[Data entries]
================

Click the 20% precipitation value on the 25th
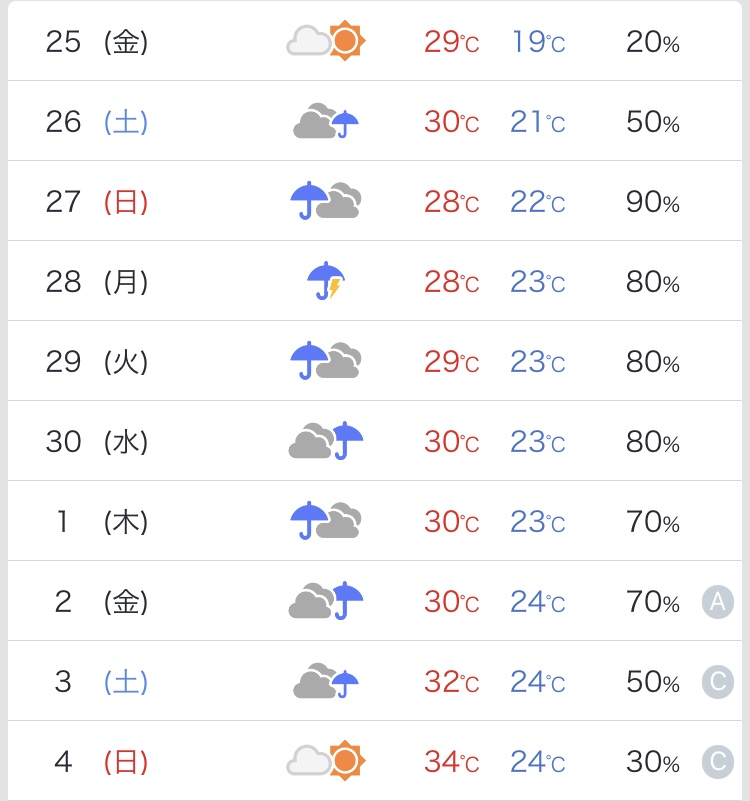750x801 pixels. click(653, 42)
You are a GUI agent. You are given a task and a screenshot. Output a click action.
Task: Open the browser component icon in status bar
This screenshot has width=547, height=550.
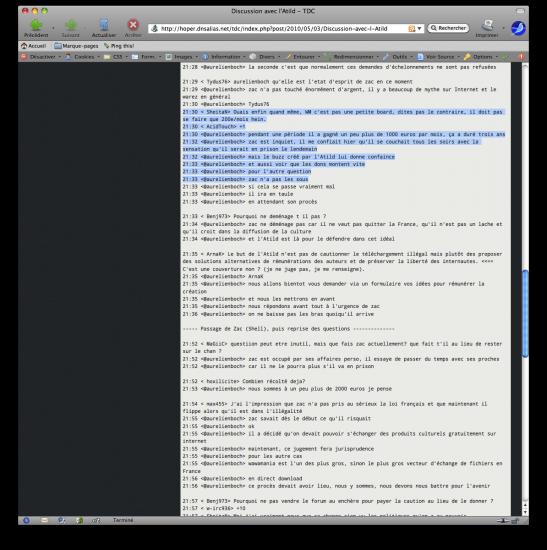pyautogui.click(x=26, y=520)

================

**Exercise instructions**
Pictures are not part of the copy. Return every record exactly.

**Solution to the exercise**
Click the 20% precipitation value on the 25th
750x801 pixels. click(653, 42)
You are a GUI agent. You are given a task and a screenshot. Output a click action.
Task: Open the browser component icon in status bar
This screenshot has width=547, height=550.
pyautogui.click(x=26, y=520)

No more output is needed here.